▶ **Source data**
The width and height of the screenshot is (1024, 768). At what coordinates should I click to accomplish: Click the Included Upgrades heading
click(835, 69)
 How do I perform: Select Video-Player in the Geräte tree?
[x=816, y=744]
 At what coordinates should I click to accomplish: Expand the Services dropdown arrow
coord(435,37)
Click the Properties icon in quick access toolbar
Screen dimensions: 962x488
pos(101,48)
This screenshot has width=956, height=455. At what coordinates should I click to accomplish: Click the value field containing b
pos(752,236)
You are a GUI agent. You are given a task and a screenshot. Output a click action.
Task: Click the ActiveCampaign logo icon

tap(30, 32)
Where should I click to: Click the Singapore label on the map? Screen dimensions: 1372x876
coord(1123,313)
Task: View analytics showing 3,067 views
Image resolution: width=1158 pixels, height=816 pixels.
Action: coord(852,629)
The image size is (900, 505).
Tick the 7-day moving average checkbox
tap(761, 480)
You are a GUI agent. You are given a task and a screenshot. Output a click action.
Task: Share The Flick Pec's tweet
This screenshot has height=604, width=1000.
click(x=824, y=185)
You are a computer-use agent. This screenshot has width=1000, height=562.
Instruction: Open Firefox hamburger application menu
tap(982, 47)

▶ **Work order**
Each record above should be returned exactly as written.

▶ **Answer to the problem**
The width and height of the screenshot is (1024, 768). At what coordinates should I click to accomplish: Click the Included Upgrades heading
click(835, 69)
 How do I perform: Select Video-Player in the Geräte tree?
[x=816, y=744]
 At what coordinates should I click to accomplish: Expand the Services dropdown arrow
coord(435,37)
Click the Properties icon in quick access toolbar
Screen dimensions: 962x488
pos(101,48)
This screenshot has width=956, height=455. At what coordinates should I click to accomplish: Click the value field containing b
pos(752,236)
You are a GUI agent. You are given a task and a screenshot. Output a click action.
Task: Click the ActiveCampaign logo icon

tap(30, 32)
Where should I click to: Click the Singapore label on the map? Screen dimensions: 1372x876
coord(1123,313)
Task: View analytics showing 3,067 views
Image resolution: width=1158 pixels, height=816 pixels.
Action: coord(852,629)
The image size is (900, 505).
Tick the 7-day moving average checkbox
tap(761, 480)
You are a GUI agent. You are given a task and a screenshot. Output a click action.
Task: Share The Flick Pec's tweet
This screenshot has height=604, width=1000.
click(x=824, y=185)
You are a computer-use agent. This screenshot has width=1000, height=562.
Instruction: Open Firefox hamburger application menu
tap(982, 47)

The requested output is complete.